The following activities can help your young child develop the precision, balance, and hand-eye coordination that are needed to perform the fine-motor skills used in handwriting, so they can subsequently have success in home school language arts:
* Give your child clay or play-dough to play with to strengthen the major muscles used in handwriting
* Encourage her to play with Legos, miniature cars, small blocks, action figures, and other small toys
* Do puzzles with your child
* Provide creative art projects that involve using crayons, marking pens, scissors, and finger paints, as well as tearing paper
* Play games with your child that involve the handling of cards and small game pieces
* Ask your child to sort collections of loose coins into stacks of pennies, nickels, dimes, and quarters
When you are searching for a homeschool language arts program for kindergarten children you should search for ones that teach consonants and short vowel sounds. First grade language arts programs should review short vowel sounds and consonants then progress to blends and long vowel sounds. A second grade language arts program should cover all vowels, consonants and blends. The great thing about core curriculums is you can add electives subjects to it (such as music or art) to personalize the curriculum to suit your child's interests. Core curriculums come with work schedules already laid out so there is minimal planning on your part.
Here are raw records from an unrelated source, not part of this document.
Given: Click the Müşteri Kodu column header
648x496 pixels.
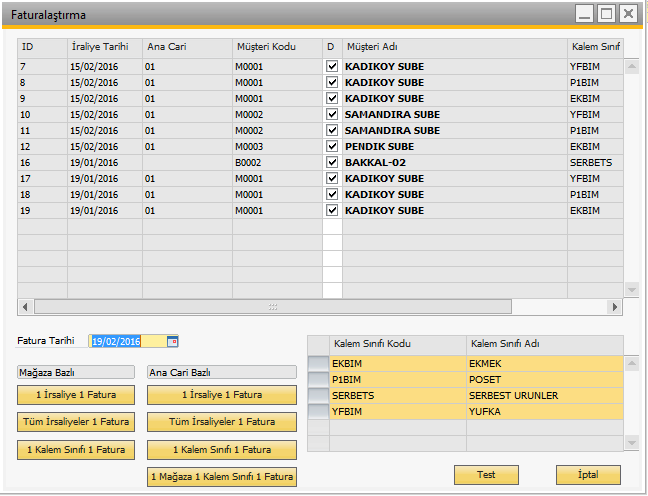Looking at the screenshot, I should click(276, 47).
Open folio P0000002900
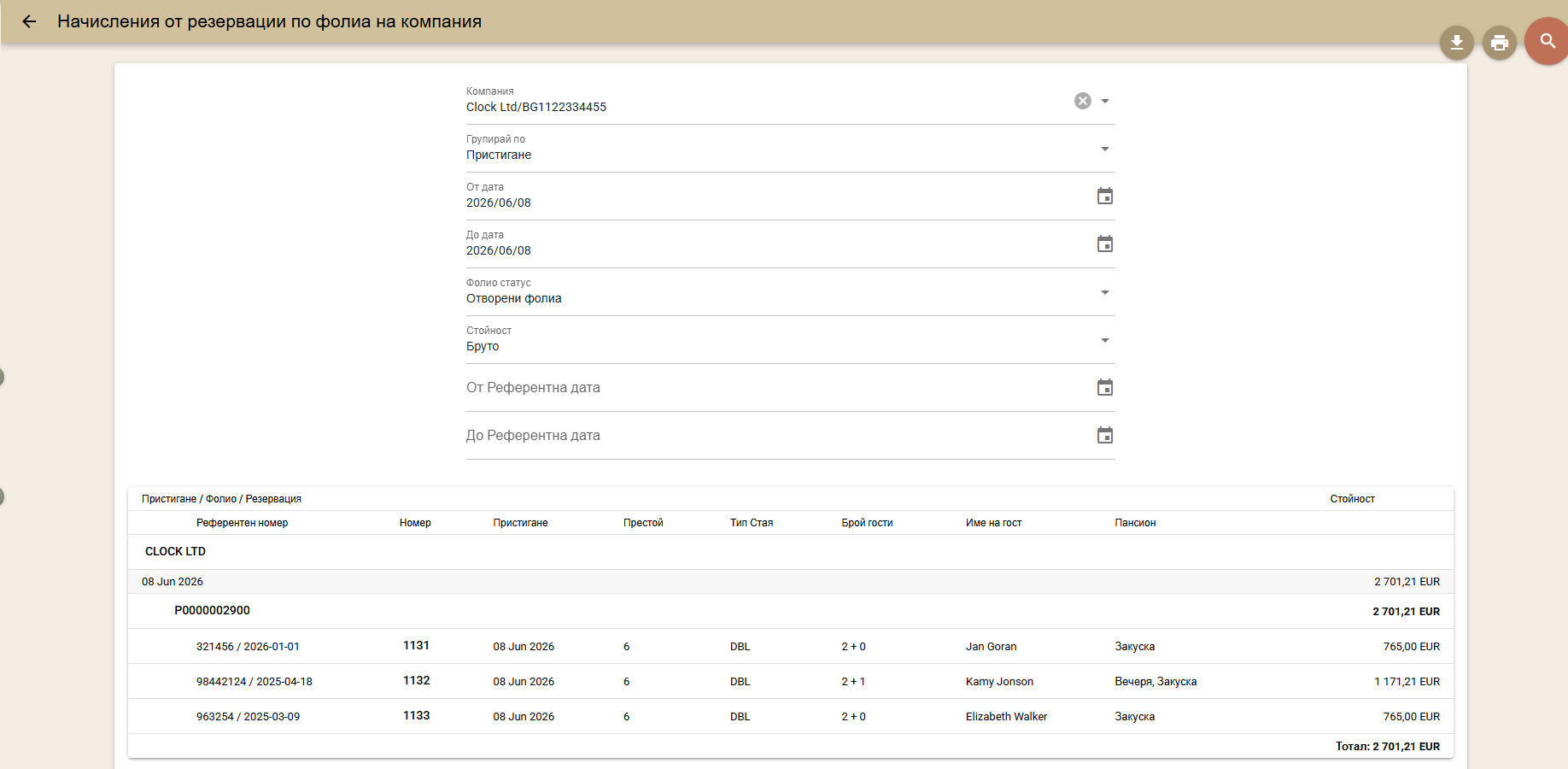1568x769 pixels. (212, 611)
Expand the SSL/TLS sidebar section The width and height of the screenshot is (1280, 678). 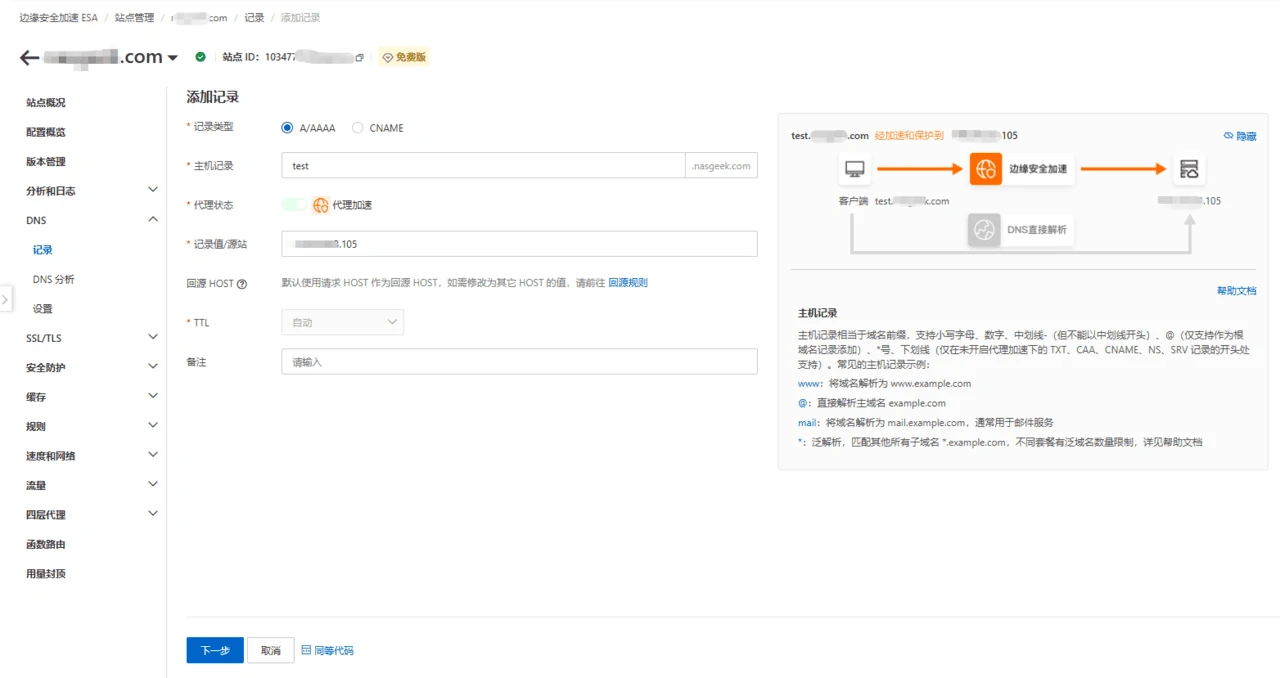pyautogui.click(x=152, y=338)
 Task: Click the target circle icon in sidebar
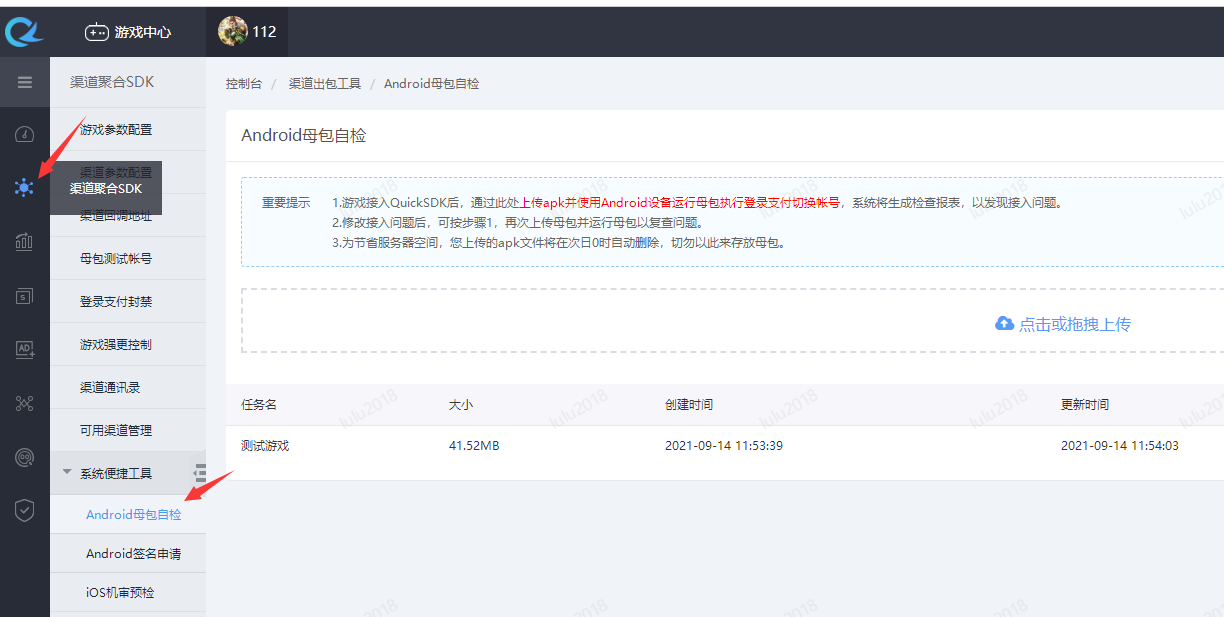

Go over assignments with your children and help them understand directions and complex questions. Have them read, re-read and read again until they are certain of what they are being asked to do. Help them pick out important words or phrases in the directions or questions and clarify any confusion they may have.
Purchasing curriculum can be hard on a family's budget. If you want to show support to the homeschoolers in your extended family why not purchase them a curriculum gift certificate for the holidays? They can be purchased at most homeschooling websites. Purchasing a gift certificate is a lot easier than trying to pick out a homeschool language arts or math curriculum that matches the homeschooling style of your extended family.
Having trouble getting your child to enjoy reading and your homeschool language arts curriculum? Setting up a fun reading environment that appeals to your childs interest and imagination will make the act of reading more appealing to him or her. Reading on the kitchen table isn't even fun for you, so why should it be for your child?
For example, one of the best things we have done to encourage reading was to build a time machine! We covered a refrigerator box with aluminum foil, and added all sorts of knobs. We even found some very "time machine looking" things at a thrift store, to make it look even better. After putting a bean bag chair and small bookshelf in there, we were finally set to travel in time with our reading.
Make reading fun.
If your child is an auditory learner, you may want to go with a homeschool language arts program that is literature based. Not only will your child have access to learning phonics, but they will be enchanted with the stories that you read. Using literature based programs are a great way to teach your child about history, vocabulary and phonics while instilling a love for reading inside of them.